Kara dla nieposłusznego Mnicha
Nie tylko kształt turni wpłynął na nazwę, jaką nosi jeden z najbardziej rozpoznawalnych szczytów w polskich Tatrach. Stara legenda głosi, że w Czerwonym Klasztorze był mnich, zielarz, który marzył, żeby wzbić się w powietrze. Marzenie swoje zrealizował, wybudował wspaniałą maszynę - podobną do ptaka i ryby zarazem. Gdy planował polecieć na niej po raz pierwszy, zobaczył w zrobionym przez siebie lustrze piękną pasterkę stojącą nad stawem.
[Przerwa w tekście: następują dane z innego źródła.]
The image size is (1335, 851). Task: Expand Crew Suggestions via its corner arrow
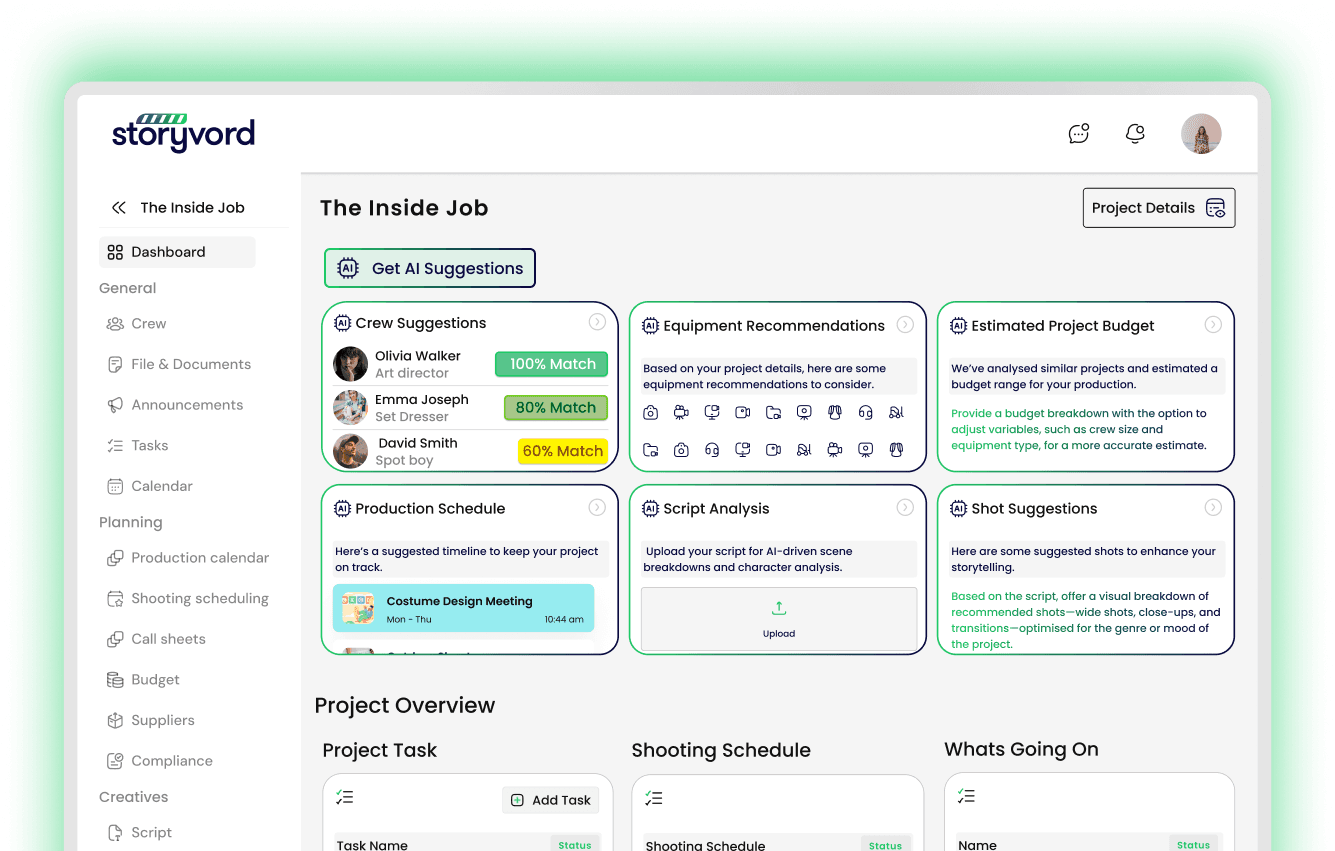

Dziewczyna wołała go do siebie, a on uległ jej urokowi. Niebiosa prosiły go o rozsądek, ale on posłuchał diabła, który kusił go do złamania przysięgi czystości. Razem zaprowadzili maszynę na szczyt Trzech Koron i stamtąd zakonnik poleciał w kierunku Tatr. Wylądował nad jeziorem, gdzie zgodnie z obietnicą czekała na niego piękna pasterka, szybko jednak znikła, a nieposłusznego mnicha dosięgnął gniew Boży. Za nieposłuszeństwo i poufałość z diabłem zamieniony został w skałę i na zawsze uwięziony nad górskim stawem.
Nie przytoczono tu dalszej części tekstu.